It takes a certain kind of detachment — or deliberate blindness — to look at a flood of celebratory online posts following the assassination of a public figure and declare, with a straight face, that it never happened. But that’s exactly what historian Heather Cox Richardson tried to do on her podcast Politics Talk this past Friday.
If this is real? The mother posted this thinking it was funny... We're in more trouble than I thought... pic.twitter.com/cqZ2stZ3QP
— Jeffy (@JeffyJFR) September 14, 2025
Richardson claimed that “the radical right” invented the idea that Charlie Kirk was targeted by leftist hatred, insisting she saw no such celebration online — despite being, in her words, “online significantly that day.” She brushed off the narrative as manufactured, dismissing it as nothing more than a cynical ploy by conservatives to create a martyr.
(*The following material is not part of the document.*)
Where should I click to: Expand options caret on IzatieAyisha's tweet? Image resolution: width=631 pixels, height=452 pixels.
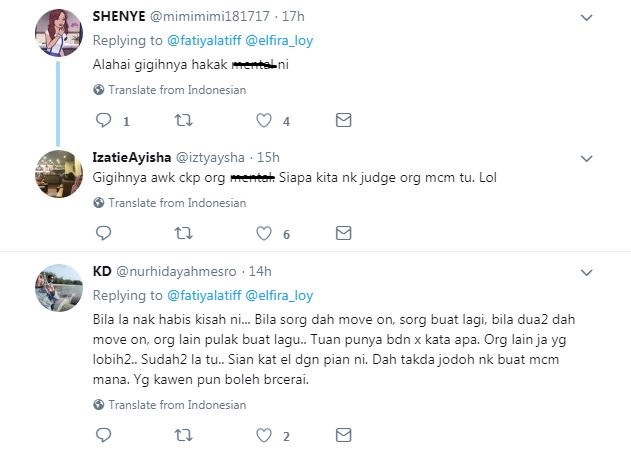588,157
But facts, as they say, are stubborn things.
Within hours of Kirk’s death — shot in front of a live audience that included his own young children — posts flooded platforms like X and TikTok. Some were flippant. Others were gleeful. Still others were grotesquely celebratory, openly mocking his death or insinuating he deserved it. Tom Elliott of Grabien News compiled a supercut of these posts, laying bare what Richardson apparently “didn’t see.”
It’s not speculation. It’s not right-wing fiction. It’s documented, timestamped, archived.
And Richardson’s claim collapses under the weight of that evidence.
Yep now imagine if (God forbid) those assassination attempts had happened and then one of his closest allies have been brutally assassinated on video.
I suspect we would not be getting calls for kumbaya and "let's not point fingers" from Democrats and the media. https://t.co/bksTNQ4huk
— Sunny (@sunnyright) September 14, 2025
Even ESPN commentator Stephen A. Smith, who’s never been confused for a MAGA Republican, felt compelled to condemn what he saw online. “I don’t care what his political beliefs were,” Smith said passionately. “I care about the fact that a man was gunned down in front of two of his children… and I’m going online and I’m seeing people celebrating it! Shame!”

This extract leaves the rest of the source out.